9. The storage device according to claim 1, wherein the control device stores the data restored by the restoration process in a spare storage device different from the storage device.
The storage device according to any one of the above.

10. A plurality of storage devices for storing data divided into bit units, byte units, or arbitrary units and parity tick data of the divided data, and one of the plurality of storage devices. Data for restoring the divided data having a defect stored therein based on the divided data stored in the other storage device having no defect and the data for parity ticks.

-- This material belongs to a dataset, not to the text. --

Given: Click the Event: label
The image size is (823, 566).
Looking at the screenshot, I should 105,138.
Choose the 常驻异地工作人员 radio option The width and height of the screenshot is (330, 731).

Recovery means, monitoring means for monitoring the processing of the plurality of storage devices, and outputting a signal when any of the plurality of storage devices has a defect; and total number of the storage devices having the defect. Means for accumulating the data, and means for accumulating the number set based on the total number of the data for the parity ticks. If the number is larger than the set number, the repair is continued, and if the total number of the storage devices having the defect is smaller than the set number, the storage device can be accessed. Control means for controlling the storage device for temporarily suspending restoration of the divided data.

11. A plurality of storage devices that monitor processing of a plurality of storage devices that store data divided into bit units, byte units, or arbitrary units and parity tick data of the divided data, Detecting the defect generated in any of the above, determining the total number of the storage devices having the defect, and recovering the divided data stored in the storage device having the defect. When the repair frequency is set, and the total number of the storage devices having the defect is smaller than a predetermined value, the divided data is stored in the other storage device having no defect. Restoring based on the divided data and the data for parity ticks, storing the restored data in at least one of the storage devices; A first step of continuously restoring data; and a second step of temporarily suspending restoration of the divided data so that the storage device can be accessed. 2. The method of restoring data in a storage device according to claim 2, wherein the second step is executed based on the total number of the storage devices having the defect and the data restoration frequency.